Note, we’ve passed in our authentication method and endpoint. The only other thing here is the port that the API is listening on. This defaults to 80, but I changed it to 8888 just so that it was unique on my firewall.

We can now test our API, by building a hashtable of fake data and calling the endpoint via localhost.

$Body = @{
    Build = 'Random'
    Branch = 'Master'
    Project = 'Fake'
    Status = 'Succeeded'
    Commit = '1234567890'
    BuildId = '1'
Invoke-RestMethod -Headers @{ Authorization = "Bearer $Token" } -Uri http://localhost:8888/api/toast -Method POST -Body $Body

Of note here, is the form that the authorization takes in the headers parameter. If you don’t get that right, you’ll get an unauthorized error. All going well, you’ll get something like this:


It also pays to remember how to manually stop this API if you need to.

$Api | Stop-UDRestApi

If you’re unsure about how all of the above snippets fit together, check out the code on GitHub .

Before we move on to Azure Pipelines, make sure that the port have your API on is open on your Windows firewall and port forwarding is configured on your router/modem.

That Cloud Looks Like a Pipe

With our API ready, tested, and waiting, let’s get our pipeline flowing. I’m assuming you’ve already got a build pipeline working and we’re just adding some additional code to an existing base.

Let’s start by defining some variables. Getting there is a bit of a rabbit hole, start by editing your pipeline, then click through to the pipelines settings (if in doubt, click the icon featuring three dots). Head to the Variables tab. We need to add two variables, “APIADDRESS” which contains your public IP address and “APITOKEN” where you’ll throw the token we generated locally.

Remember to click the padlock so that these become secret variables, meaning the values cannot be seen as plain text (you don’t want your personal IP address and token to leak!)

Now let’s add a new task to our build YAML file. This is going to be a PowerShell based task, and we’ll pass in our two newly defined variables as environment variables, making it easy to reference them within the script.

- task: PowerShell@2
  displayName: 'Toast me'
    targetType: Inline
    script: ./azure-pipelines.ps1 -Toast

You’ll note that the script referenced is a generic ps1 file with a toast switch. That ps1 file also contains the code that runs my Pester tests, so I’ll open that up and add the toast code.

if($Toast.IsPresent) {
    $Body = @{
        Build   = $env:BUILD_BUILDNUMBER
        Branch  = $env:BUILD_SOURCEBRANCHNAME
        Project = $env:SYSTEM_TEAMPROJECT
        Status  = $env:AGENT_JOBSTATUS
        Commit  = $env:BUILD_SOURCEVERSION
        Owner   = $env:BUILD_REQUESTEDFOR
        BuildId = $env:BUILD_BUILDID

    $Uri = 'http://{0}:8888/api/toast' -f $env:APIADDRESS

    Invoke-RestMethod -Headers @{ Authorization = "Bearer $env:APITOKEN" } -Uri $Uri -Method 'POST' -Body $Body

Remember to add a Toast switch to your param block at the start of this ps1 file.
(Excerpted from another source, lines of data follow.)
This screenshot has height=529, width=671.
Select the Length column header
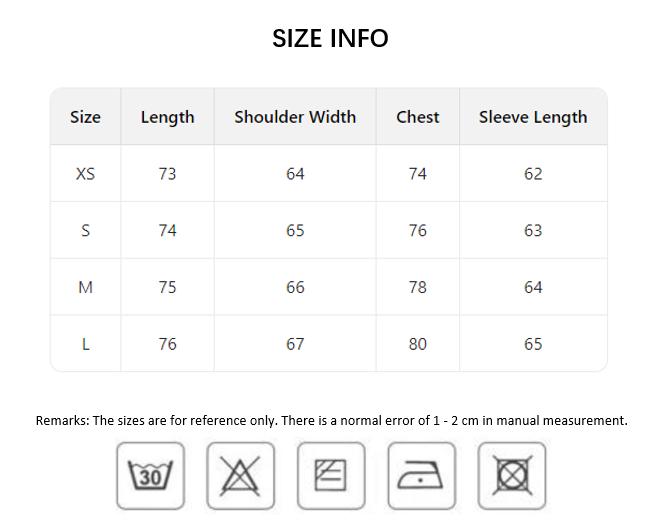[x=167, y=117]
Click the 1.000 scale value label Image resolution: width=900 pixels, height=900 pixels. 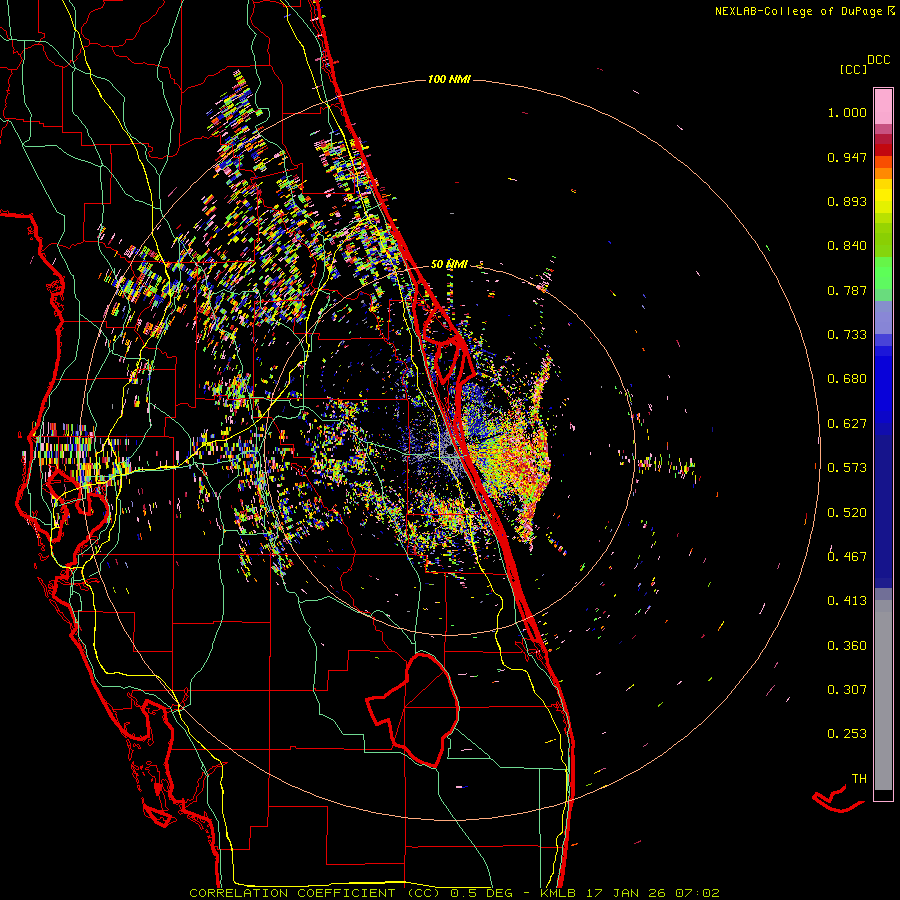(x=847, y=113)
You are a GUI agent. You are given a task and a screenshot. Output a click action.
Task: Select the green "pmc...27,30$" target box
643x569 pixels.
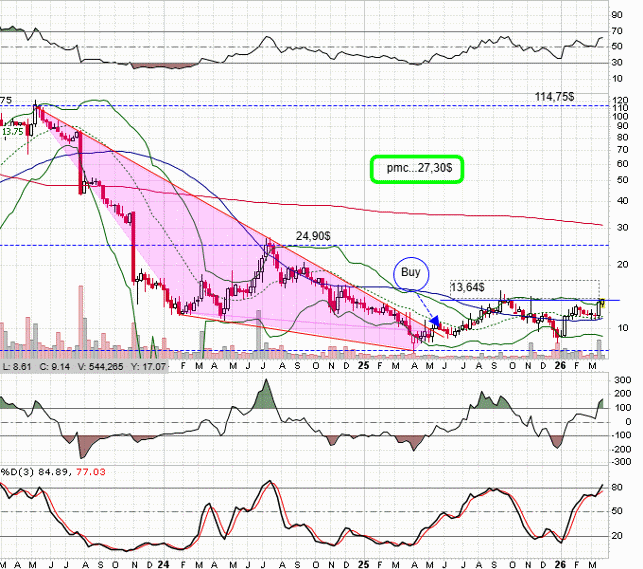point(417,170)
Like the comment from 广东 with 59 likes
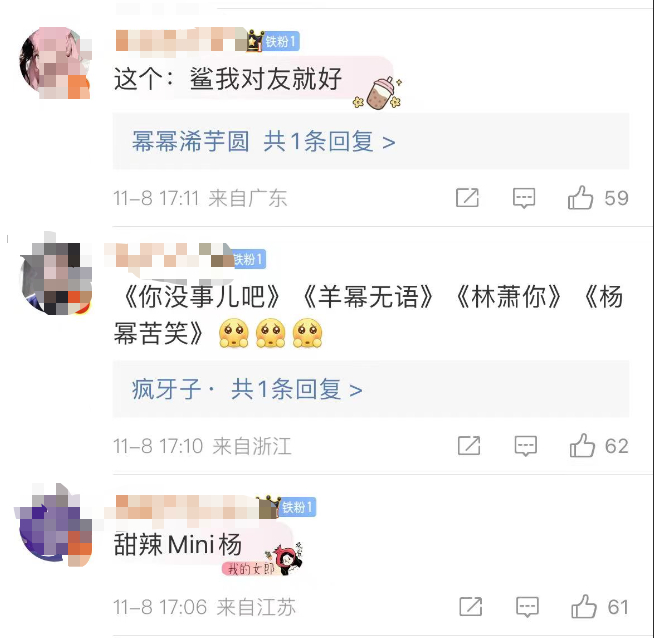 [x=580, y=198]
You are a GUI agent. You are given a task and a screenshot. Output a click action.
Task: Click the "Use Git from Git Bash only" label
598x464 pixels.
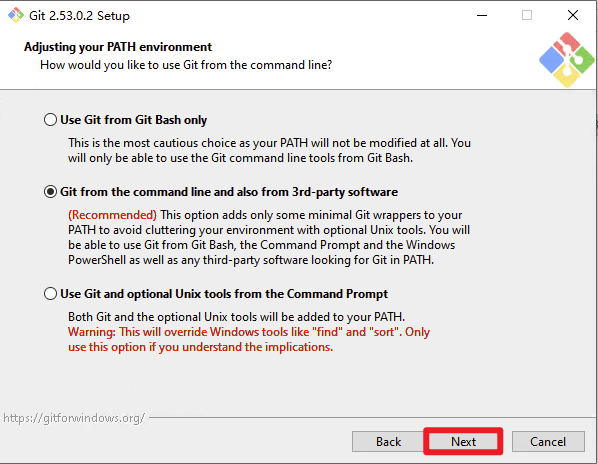point(133,120)
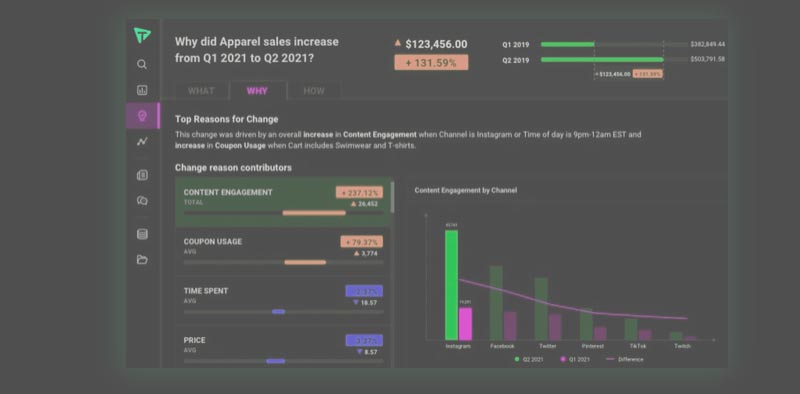This screenshot has height=394, width=800.
Task: Click the green logo in the sidebar
Action: click(x=142, y=36)
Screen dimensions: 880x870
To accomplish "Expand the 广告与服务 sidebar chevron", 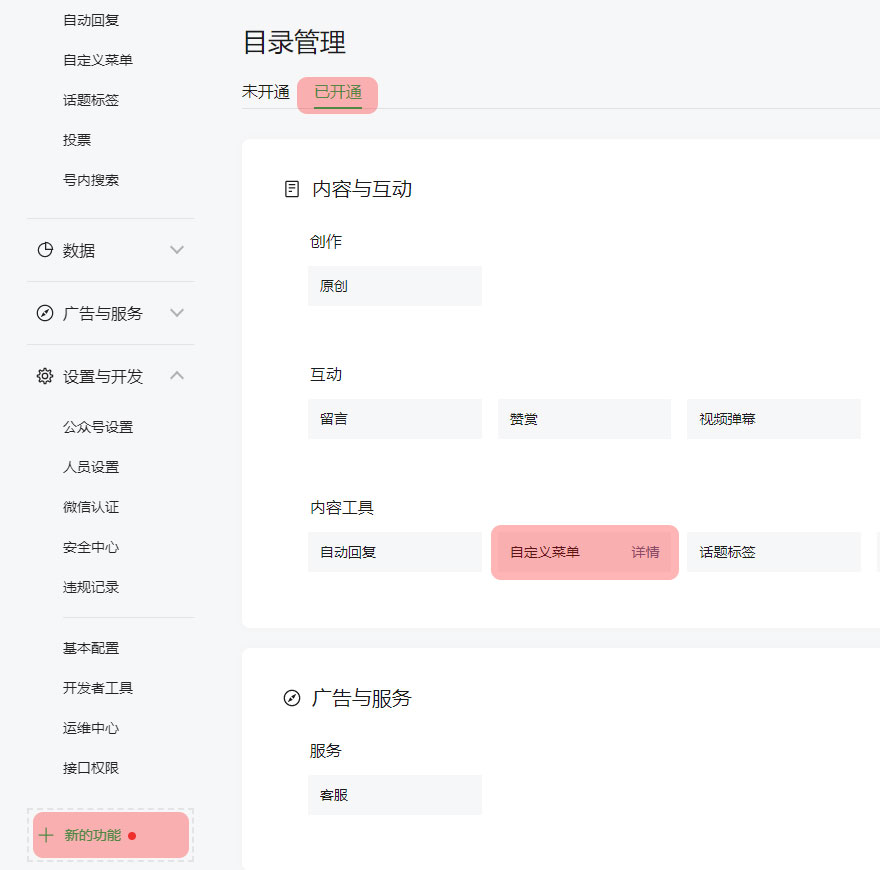I will (177, 313).
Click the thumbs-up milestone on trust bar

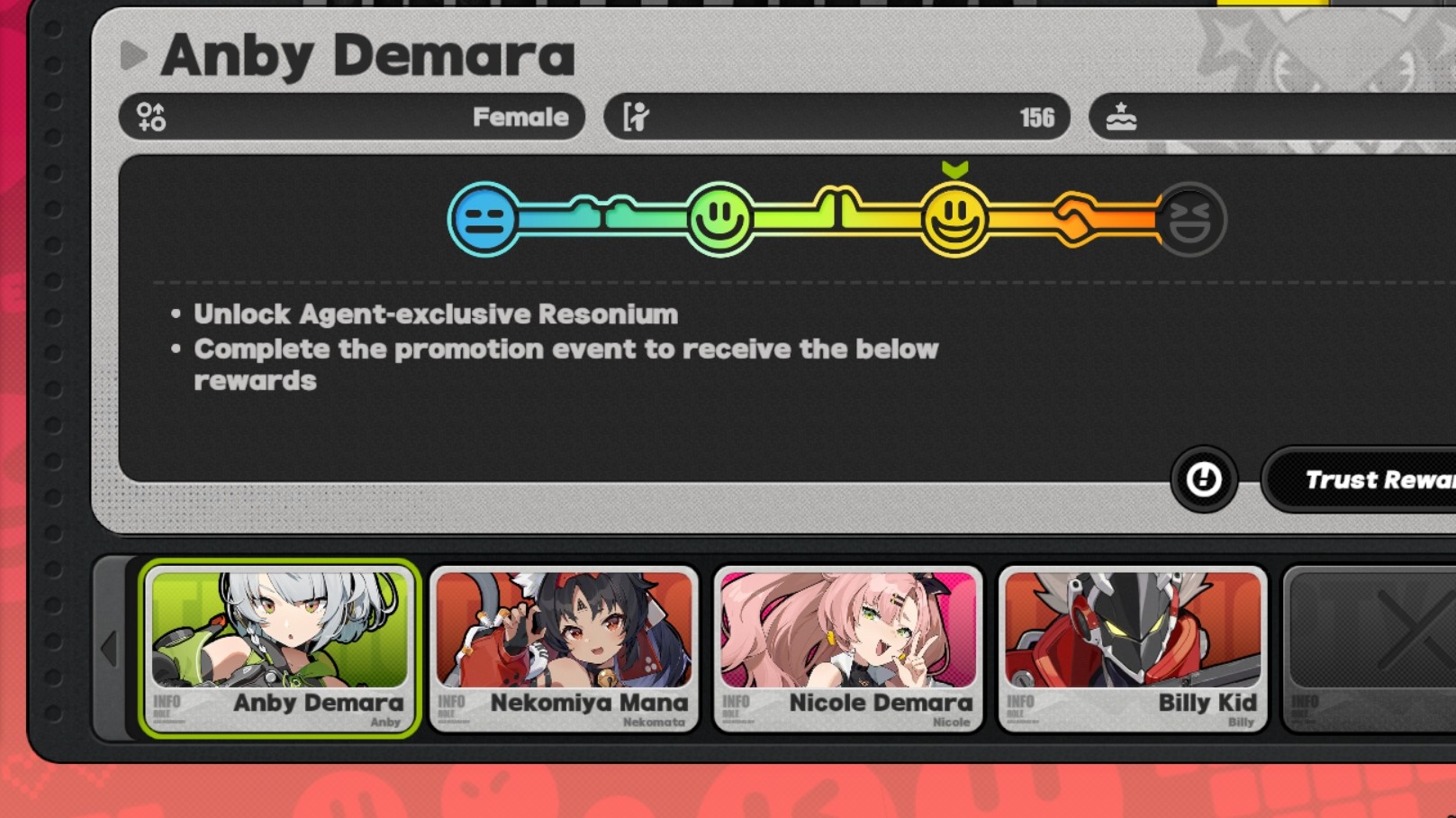pos(837,206)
This should look similar to when we tested our API earlier. This time, however, we’re using the predefined build variables that are available to use to send back real information, e.g. our “Status” is contained in the $env:AGENT_JOBSTATUS variable.
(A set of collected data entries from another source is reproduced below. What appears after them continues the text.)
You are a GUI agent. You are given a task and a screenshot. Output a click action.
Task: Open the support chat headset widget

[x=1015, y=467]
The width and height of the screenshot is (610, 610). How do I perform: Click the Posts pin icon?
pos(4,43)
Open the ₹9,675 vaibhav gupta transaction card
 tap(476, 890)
We also use our two custom variables to build up the URI pointing to our API and the token to authorize this call.

If you want to see a “live” example of this code, check it out on GitHub and Azure Pipelines .

With all of this saved, just trigger a new build (whether than be manually queuing it, or pushing a new commit) and cross your fingers…
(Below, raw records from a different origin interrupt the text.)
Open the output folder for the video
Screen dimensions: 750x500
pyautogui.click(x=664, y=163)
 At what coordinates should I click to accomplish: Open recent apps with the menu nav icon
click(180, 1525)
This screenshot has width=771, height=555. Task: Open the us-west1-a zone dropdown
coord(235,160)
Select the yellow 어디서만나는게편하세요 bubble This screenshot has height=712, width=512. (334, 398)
The eagle eyed out there will have noticed that the build succeeded despite the Pester test failing… that’s an issue I need to fix in my pipeline. The toast itself displayed exactly what Pipelines told it to (I swear!)

Wrap Up

And now that we’re done having fun, disable the port forward. This is a fun experiment, but probably isn’t the best way to achieve the goal. A better option is probably to reach out to Azure Pipelines and pull the info… it just won’t be as on demand and real time.

Either way, I had fun and I cherish any chance I get to play around with PoshUD.

Expect some more Pipelines content in the coming weeks!